Ein gefundenes Fressen für die Sensationsmaschine: Die Geschichte von der unbekannten Songwriterin, die von Hollywood-Regisseur Paul Thomas Anderson "entdeckt", "gerettet" oder "zum Star gemacht" worden sei, machte die Runde durch die Schlagzeilen. Das Gegenteil kommt der Wahrheit jedoch näher: Anderson, Mann und ihr Ehemann Michael Penn sind alle in der lebendigen Kreativ-Szene des alten jüdischen Viertels von West-Hollywood zu Hause und seit Jahren befreundet; Penn - ebenfalls seit vielen Jahren ein unterschätzter und unterpromoteter Songwriter - schrieb bereits die Soundtracks zu Andersons ersten Filmen "Hard Eight" und "Boogie Nights". Eines Tages bat Anderson Aimee, ihm doch eine Kassette mit ihrer Musik fürs Auto aufzunehmen. Das war die Geburtsstunde von "Magnolia", denn wie Anderson in seinem Kommentar zum Album klarstellt, entstand der Film auf der Basis der Songs. Das geht so weit, daß er seine Figuren Sätze aus Aimees Texten nachsprechen läßt, die ihn besonders beeindruckten. Etwa diesen: "Jetzt, wo wir uns getroffen haben, wärst du einverstanden, daß wir uns nie wiedersehen?"
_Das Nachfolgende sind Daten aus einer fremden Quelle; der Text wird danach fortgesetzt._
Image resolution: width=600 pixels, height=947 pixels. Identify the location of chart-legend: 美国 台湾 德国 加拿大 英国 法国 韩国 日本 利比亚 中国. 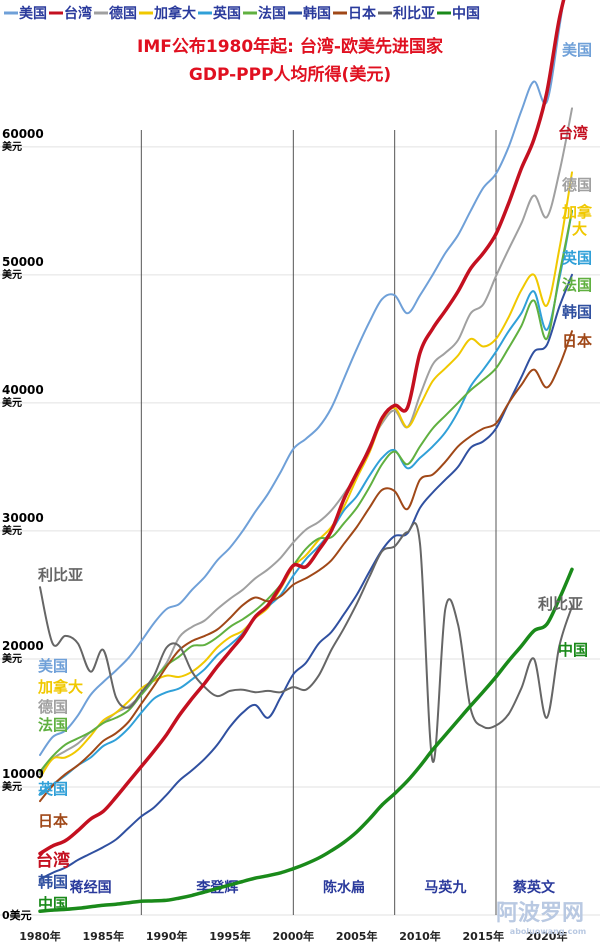
(242, 14).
Die fundamentale Einsamkeit und Beziehungsunfähigkeit, die aus solchen Zeilen spricht, ist ein Leitmotiv in Aimee Manns Songs. Dahinter steht eine tiefe Skepsis gegenüber der modernen Ideologie von Bindungslosigkeit und Selbstverwirklichung, aber auch der verletzliche, ehrliche Stolz der Außenseiterin, die beschlossen hat, ihren ganz eigenen Weg zu gehen: "Als ich sehr jung war, war ich ein großer Elton-John-Fan. Ich versuchte damals schon Songs zu schreiben, aber sie waren richtig schlecht, weil ich es nicht schaffte, meine eigenen Gedanken in den Songs unterzubringen. Viele junge Leute verbergen das, was sie denken, weil sie nicht wirklich daran glauben, und dann verbirgst du es irgendwann vor dir selbst und fängst an, Rollen zu spielen. Ich habe mich entschieden, es anders zu versuchen. Der beste Weg, mit einer schwierigen Situation umzugehen, ist manchmal, nicht daran teilzunehmen. Das gilt auch fürs Musikgeschäft. Du entscheidest dich, was du wirklich willst, und dann solltest du es einfach tun."